[Available data Boundary: Start]

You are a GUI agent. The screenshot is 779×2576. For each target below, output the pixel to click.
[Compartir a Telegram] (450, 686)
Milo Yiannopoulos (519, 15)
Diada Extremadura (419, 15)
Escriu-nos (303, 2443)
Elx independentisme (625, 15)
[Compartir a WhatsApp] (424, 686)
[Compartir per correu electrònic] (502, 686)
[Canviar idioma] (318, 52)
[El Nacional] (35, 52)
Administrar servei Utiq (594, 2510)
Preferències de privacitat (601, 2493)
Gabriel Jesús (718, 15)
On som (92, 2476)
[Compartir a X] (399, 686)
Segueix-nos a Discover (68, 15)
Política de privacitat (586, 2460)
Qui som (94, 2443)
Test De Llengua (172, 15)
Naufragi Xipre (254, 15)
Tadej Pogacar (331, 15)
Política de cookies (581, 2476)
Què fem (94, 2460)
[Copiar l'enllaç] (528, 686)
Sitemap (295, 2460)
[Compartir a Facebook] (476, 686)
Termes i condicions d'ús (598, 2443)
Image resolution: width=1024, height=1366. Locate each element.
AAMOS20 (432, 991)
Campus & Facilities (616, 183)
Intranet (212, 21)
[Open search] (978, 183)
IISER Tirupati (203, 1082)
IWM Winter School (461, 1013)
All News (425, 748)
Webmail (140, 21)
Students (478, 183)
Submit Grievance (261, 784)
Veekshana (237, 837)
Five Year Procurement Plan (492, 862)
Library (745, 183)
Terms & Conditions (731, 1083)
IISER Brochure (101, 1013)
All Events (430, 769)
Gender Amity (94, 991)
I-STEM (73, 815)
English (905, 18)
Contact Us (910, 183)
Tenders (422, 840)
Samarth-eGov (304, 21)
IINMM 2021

[Available data Boundary: End]

### [Task item]
Only lines holding "Política" are wanted; copy all of them from the listing.

### [Written answer]
Política de privacitat (586, 2460)
Política de cookies (581, 2476)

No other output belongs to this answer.